The ‘self-described feminists’ who have contributed to Freedom Fallacy do not like women. They can’t stand Beyonce, Madonna or Miley Cyrus. They hate Fifty Shades of Grey author, EL James. Women who become ‘mail-order brides’, work in the sex industry, have cosmetic surgery or read glossy fashion magazines are reviled if powerful, written off as irrevocably afflicted with ‘internalised misogyny’ if unrepentant, or pitied as victims if they have expressed any regrets. They reserve a special loathing for women they describe as ‘third wave’, ‘popular’, ‘liberal’ or ‘choice’ feminists.

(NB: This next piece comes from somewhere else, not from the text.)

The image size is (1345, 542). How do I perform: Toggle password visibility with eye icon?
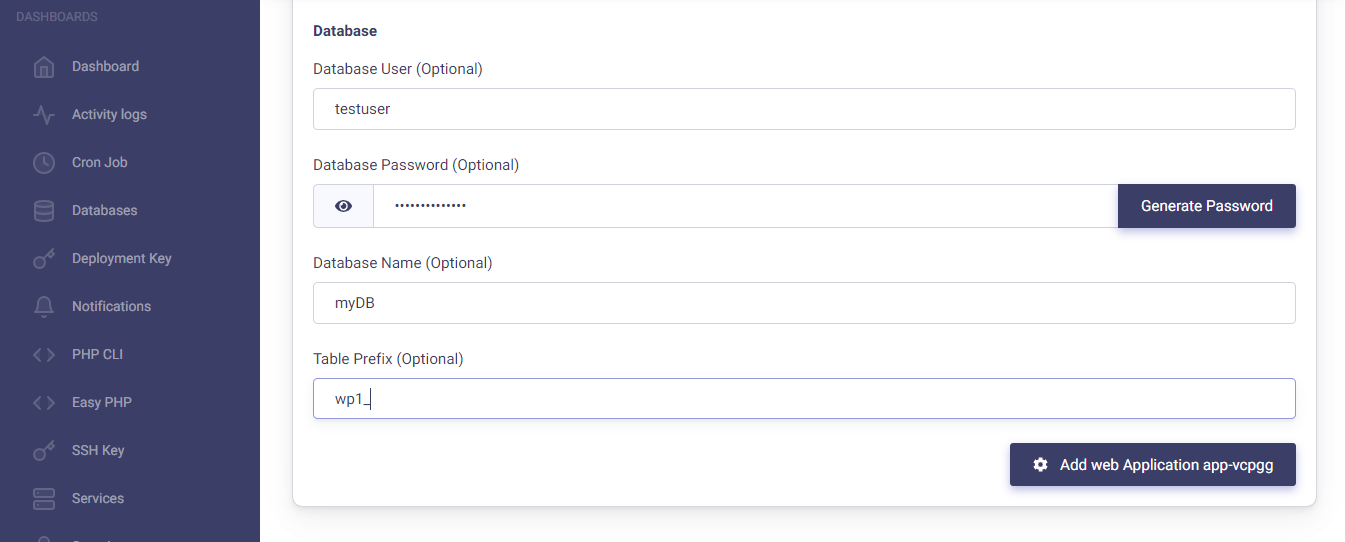click(344, 206)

Freedom Fallacy brings together some 20 writers and academics all intent on exposing ‘the limits of liberal feminism’. This new brand of feminism is apparently very popular because it champions ‘the fallacy that substantive equality has already been achieved and that the pursuit of opportunity lies solely in women’s hands’. In contrast, this book sets out to tell women that, irrespective of what positions of power and responsibility they might be in, they are still oppressed. If women think that they are free to determine the course of their own lives, Freedom Fallacy is here to put them right.

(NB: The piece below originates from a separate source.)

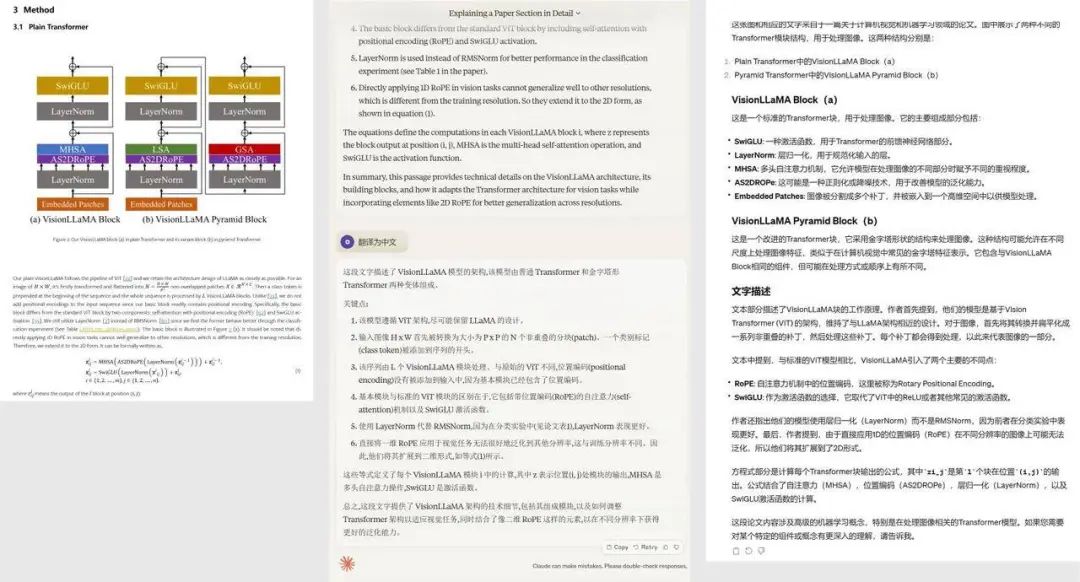Click the Retry button to regenerate the translation
1080x582 pixels.
[x=648, y=547]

The central argument of Freedom Fallacy is that so-called ‘choice’ or ‘liberal’ feminists propagate falsehoods about female autonomy while ignoring the structural inequalities that limit the freedom of women. For example, choice feminists who argue that the (rapidly diminishing) gender pay gap is largely down to the choices people have made are criticised for overlooking the many material and psychological factors that reportedly hold women back in the workplace. Likewise, feminists who suggest that women, as adults, might freely choose to go on a diet, have plastic surgery, or pose topless in exchange for money, are criticised for presenting oppression as something women freely enter into, rather than have inflicted upon them. The liberal feminists are accused of recasting women’s liberation as an individual pursuit and therefore rendering it ineffective at bringing about real changes.

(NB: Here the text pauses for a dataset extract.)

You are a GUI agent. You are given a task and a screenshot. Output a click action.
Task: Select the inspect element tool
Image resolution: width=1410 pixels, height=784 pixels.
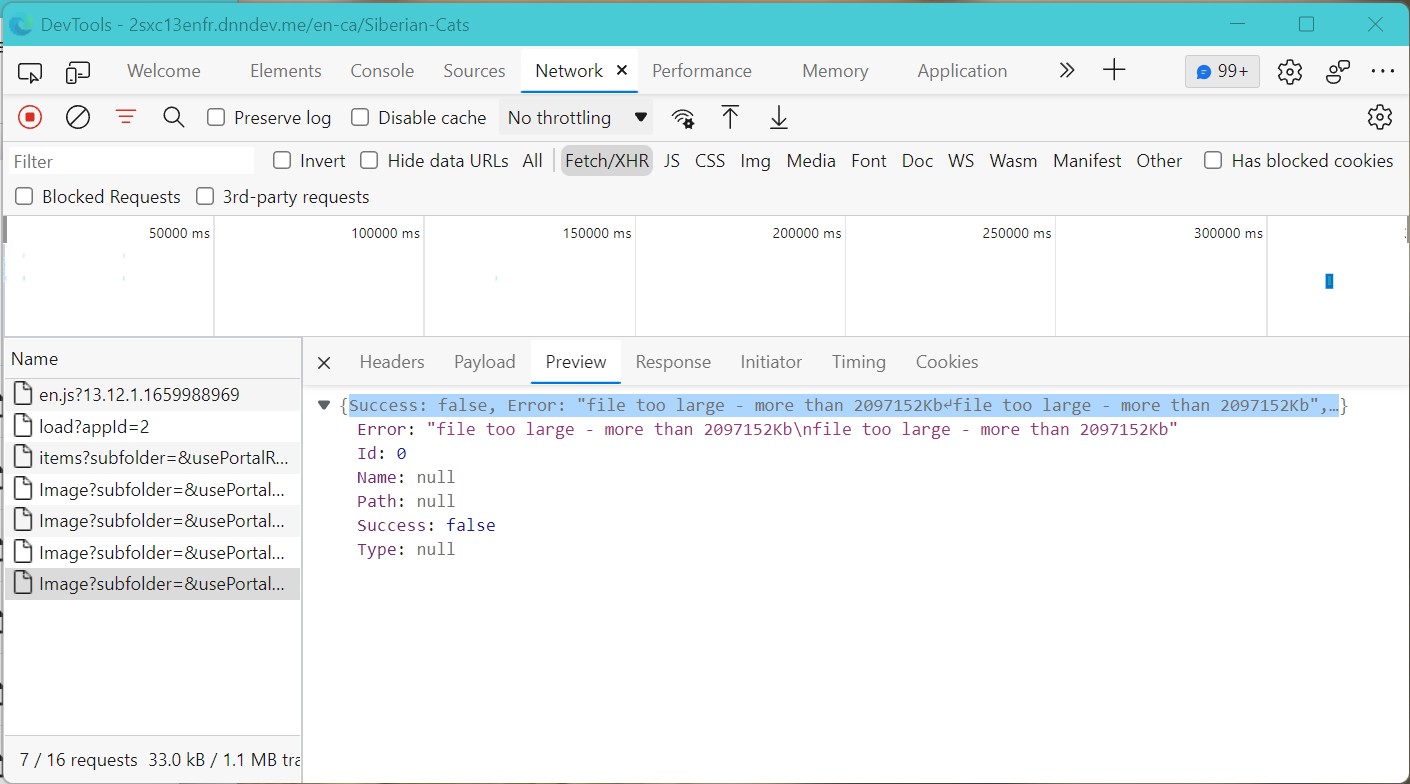[29, 71]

Freedom Fallacy contains a frustrating amount of hyperbole and lacks critical engagement with either data or counterarguments. We are told that there is ‘a dangerous, global epidemic of male entitlement’, that ‘the trafficking of women and girls [is a] booming global businesses’, and we are alerted to ‘the global pandemic that is violence against women and girls’. But we are given no evidence to substantiate these claims and little historical or geographical context in order to evaluate them for ourselves. The reality for most women in the Western world today is far removed from this bleak image: women are less likely to be victims of violent crime than men; domestic abuse is in decline; girls outnumber and outperform boys in education; and young women earn the same or even more than their male contemporaries.
Freedom Fallacy’s assertion that women are still victims of oppression hinges on a concept of ‘patriarchy’ which is evoked repeatedly throughout the book. We are told that when it comes to patriarchy, ‘we need to bear in mind that the main problem is men: men’s choices, men’s ways of seeing and treating women’. Exploring the material conditions that shape women’s choices is entirely laudable; however, when it is done with minimal evidence and with a predetermined conclusion — women are victims of patriarchy — the focus shifts immediately from structural inequalities to the behaviour of men.